The next set of genes in the cascade—the Hox genes—determines the form and function of each segment. These genes are grouped in the Antennapedia cluster and the Bithorax cluster. Hox genes encode a family of transcription factors that are expressed in different combinations along the length of the embryo, and help determine cell fate within each segment.
How do we know that Hox genes determine segment identity? An important clue came from a number of bizarre mutations observed in Drosophila. One mutation occurred in the Antennapedia gene. Normally this gene is expressed in thoracic segments where legs will later develop. In the mutant, however, the gene is misexpressed in the head. The misexpression causes part of the head to take on a thoracic identity, with the development of legs in the place of antennae.
A female fly provides her eggs with the first signals that direct the process of embryo development. These signals include mRNA molecules from the maternal effect genes bicoid and nanos.
The maternal products trigger a cascade of reactions in which the embyro's own genes become activated. Classes of genes are turned on sequentially, beginning with the gap genes, which define large regions of the embryo; then with the pair rule genes, which identify smaller regions; and finally with the segment polarity genes, which define single body segments.

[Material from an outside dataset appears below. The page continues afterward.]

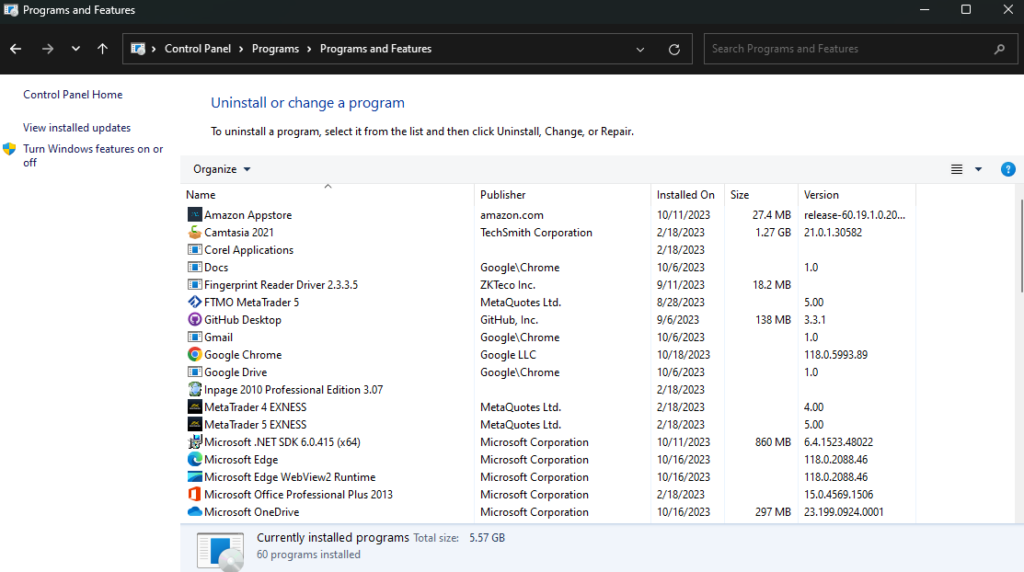Click the Search Programs and Features box
Image resolution: width=1024 pixels, height=572 pixels.
click(850, 49)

The Hox genes become activated at the end of this cascade and provide the individual body segments with their ultimate identity. Hox genes instruct the segments to develop according to their positions along the embryo, such that a head segment develops antennae and a thoracic segment develops legs. Mutations in Hox genes cause fascinating body transformations. For example, the Hox gene Antennapedia can mutate so that legs, rather than antennae sprout from the fly's head.
We can learn a lot about development by studying the fruit fly. Although the details may vary, the types of genes and developmental processes in fruit flies have much in common with the genes and developmental processes in other organisms, including humans.